I definitely enjoyed reading Dean Hughes' Missing in Action. I think anyone who enjoys stories set during World War II or anyone who enjoys baseball stories will be able to appreciate this coming-of-age story.
Jay Thacker has recently moved from Salt Lake City to Delta, Utah. Jay and his mom are staying with his grandparents--his maternal grandparents. It is a bit of an adjustment for him--not that his life was perfect before--but starting over isn't always easy no matter one's past. Jay's father--who was half-Navajo--is a soldier currently listed as "missing in action." Jay is confused by this. Is his dad alive or dead? Is he a prisoner of war? Should he feel guilty if he starts moving on in his life? of thinking of his father as dead? how long should he cling to hope that he's alive? He doesn't want his dad to be dead, but, he's been missing-in-action for two or three years--a LONG time not to have heard. Still. There's always a chance that he is still alive...and Jay isn't one to rule that out. (Is his mom?)

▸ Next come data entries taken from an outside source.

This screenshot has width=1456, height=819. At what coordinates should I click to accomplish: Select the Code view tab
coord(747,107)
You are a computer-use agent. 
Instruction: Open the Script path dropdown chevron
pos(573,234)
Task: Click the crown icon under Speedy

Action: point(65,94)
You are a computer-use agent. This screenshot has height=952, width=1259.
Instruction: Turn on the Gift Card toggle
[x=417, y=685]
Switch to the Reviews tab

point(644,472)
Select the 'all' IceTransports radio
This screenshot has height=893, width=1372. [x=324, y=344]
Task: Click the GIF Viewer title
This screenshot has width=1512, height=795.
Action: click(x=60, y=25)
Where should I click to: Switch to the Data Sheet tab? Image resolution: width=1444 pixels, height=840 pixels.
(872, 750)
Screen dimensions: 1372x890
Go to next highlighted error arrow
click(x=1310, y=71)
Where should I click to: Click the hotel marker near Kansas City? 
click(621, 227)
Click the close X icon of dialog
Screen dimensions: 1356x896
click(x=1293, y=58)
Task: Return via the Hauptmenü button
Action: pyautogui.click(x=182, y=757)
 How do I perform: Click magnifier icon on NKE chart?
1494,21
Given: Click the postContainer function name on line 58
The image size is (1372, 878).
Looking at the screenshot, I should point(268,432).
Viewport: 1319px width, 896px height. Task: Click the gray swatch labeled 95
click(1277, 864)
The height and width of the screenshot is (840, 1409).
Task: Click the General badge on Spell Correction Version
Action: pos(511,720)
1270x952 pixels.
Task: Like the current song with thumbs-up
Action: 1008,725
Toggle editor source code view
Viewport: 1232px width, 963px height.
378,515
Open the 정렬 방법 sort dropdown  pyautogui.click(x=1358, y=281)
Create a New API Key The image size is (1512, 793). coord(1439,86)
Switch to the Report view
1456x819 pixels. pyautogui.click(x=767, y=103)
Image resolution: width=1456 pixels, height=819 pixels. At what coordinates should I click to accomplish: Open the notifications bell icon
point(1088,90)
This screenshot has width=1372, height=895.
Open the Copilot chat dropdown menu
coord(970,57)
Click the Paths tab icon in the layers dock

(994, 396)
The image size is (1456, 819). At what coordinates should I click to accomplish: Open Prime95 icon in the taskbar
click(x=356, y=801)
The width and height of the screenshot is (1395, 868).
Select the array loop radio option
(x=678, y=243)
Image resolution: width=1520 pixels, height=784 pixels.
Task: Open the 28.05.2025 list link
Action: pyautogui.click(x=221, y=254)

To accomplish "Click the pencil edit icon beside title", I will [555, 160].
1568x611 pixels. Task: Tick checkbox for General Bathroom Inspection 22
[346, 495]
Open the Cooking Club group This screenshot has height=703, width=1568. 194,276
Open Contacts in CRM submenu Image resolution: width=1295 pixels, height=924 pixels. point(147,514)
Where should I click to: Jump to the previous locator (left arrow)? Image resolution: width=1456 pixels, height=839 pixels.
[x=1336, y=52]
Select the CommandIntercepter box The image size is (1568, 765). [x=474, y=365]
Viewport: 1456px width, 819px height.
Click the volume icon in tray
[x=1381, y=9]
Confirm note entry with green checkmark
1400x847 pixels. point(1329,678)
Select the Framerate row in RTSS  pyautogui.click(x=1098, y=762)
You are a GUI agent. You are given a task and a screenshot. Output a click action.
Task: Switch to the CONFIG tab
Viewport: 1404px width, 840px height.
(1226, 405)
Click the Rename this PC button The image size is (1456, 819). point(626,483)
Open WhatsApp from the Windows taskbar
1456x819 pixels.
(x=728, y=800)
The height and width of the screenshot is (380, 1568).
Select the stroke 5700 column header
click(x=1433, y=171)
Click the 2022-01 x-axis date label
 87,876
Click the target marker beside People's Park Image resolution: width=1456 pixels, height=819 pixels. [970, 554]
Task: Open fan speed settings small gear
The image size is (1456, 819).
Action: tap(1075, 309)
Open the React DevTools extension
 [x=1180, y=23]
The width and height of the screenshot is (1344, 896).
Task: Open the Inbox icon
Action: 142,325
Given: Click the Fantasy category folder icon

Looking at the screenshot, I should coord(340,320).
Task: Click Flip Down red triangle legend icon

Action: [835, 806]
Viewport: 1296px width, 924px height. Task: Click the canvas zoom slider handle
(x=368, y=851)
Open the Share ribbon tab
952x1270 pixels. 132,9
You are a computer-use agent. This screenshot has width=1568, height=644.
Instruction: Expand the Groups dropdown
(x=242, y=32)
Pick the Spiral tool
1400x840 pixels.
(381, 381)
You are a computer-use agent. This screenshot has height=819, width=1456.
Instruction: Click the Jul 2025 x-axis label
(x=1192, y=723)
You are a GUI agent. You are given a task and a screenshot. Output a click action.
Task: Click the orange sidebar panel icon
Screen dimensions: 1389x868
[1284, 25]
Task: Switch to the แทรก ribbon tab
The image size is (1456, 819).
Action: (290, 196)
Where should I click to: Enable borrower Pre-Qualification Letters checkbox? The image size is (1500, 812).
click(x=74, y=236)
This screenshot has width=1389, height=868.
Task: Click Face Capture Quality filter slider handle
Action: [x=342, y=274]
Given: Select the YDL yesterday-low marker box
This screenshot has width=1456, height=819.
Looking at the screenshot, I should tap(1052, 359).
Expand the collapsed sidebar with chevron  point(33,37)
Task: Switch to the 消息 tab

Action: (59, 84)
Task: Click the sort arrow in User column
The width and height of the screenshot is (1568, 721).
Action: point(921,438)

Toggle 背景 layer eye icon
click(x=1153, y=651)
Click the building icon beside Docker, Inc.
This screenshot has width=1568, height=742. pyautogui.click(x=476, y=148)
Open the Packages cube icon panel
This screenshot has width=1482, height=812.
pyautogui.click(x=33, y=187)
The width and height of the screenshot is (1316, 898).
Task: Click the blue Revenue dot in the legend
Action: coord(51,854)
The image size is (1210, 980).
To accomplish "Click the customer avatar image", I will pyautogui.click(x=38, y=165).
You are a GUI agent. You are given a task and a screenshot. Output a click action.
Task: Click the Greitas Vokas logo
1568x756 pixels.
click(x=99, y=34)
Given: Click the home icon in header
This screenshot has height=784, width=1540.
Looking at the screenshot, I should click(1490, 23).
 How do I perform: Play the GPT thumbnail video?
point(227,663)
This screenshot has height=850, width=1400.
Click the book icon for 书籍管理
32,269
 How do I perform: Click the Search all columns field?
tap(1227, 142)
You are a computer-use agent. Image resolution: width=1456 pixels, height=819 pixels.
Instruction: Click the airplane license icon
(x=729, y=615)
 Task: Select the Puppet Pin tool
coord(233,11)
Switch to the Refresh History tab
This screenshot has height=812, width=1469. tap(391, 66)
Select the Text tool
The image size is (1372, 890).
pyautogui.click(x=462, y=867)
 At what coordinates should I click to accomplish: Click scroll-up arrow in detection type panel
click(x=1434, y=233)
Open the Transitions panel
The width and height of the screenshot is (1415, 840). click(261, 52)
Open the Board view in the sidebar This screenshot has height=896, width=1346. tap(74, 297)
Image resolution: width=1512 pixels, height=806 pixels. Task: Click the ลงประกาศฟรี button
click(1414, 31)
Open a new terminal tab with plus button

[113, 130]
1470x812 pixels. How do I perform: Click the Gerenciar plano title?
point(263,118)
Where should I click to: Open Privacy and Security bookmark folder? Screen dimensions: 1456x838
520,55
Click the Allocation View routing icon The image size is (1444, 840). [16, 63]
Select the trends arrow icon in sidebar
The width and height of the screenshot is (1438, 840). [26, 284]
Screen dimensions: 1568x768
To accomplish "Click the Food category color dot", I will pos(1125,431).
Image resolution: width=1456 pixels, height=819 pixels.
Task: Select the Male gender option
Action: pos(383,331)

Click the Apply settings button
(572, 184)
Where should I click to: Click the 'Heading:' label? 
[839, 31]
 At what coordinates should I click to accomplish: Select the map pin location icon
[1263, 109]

So. Jay is new in town, and, he starts playing baseball with the other kids--the other boys. He loves playing with the others, he does, but, he doesn't like that he's called "Chief" because he's Indian. He feels that there is some stigma attached to being Indian, and, he doesn't want to 'be' anything...other than himself. Are these friendships real?
Complicating things in a wonderful way, Jay begins working with Ken, a Japanese-American teen, one of many being held at an Internment Camp in the desert. If his Dad happens to be alive, chances are, he is in a Japanese prisoner of war camp. Wouldn't be friendly with Ken be a betrayal to his Dad? Then again, Ken isn't like Jay thought he "ought" to be. Ken is great at baseball, great at dancing, and so very American. Ken is easily one of the best characters in the novel. It's hard not to love him. Jay learns a lot about friendship from his time working side-by-side with Ken on his grandfather's farm.
Missing in Action is a great coming-of-age story focusing on identity and friendship. It's easy to recommend this one.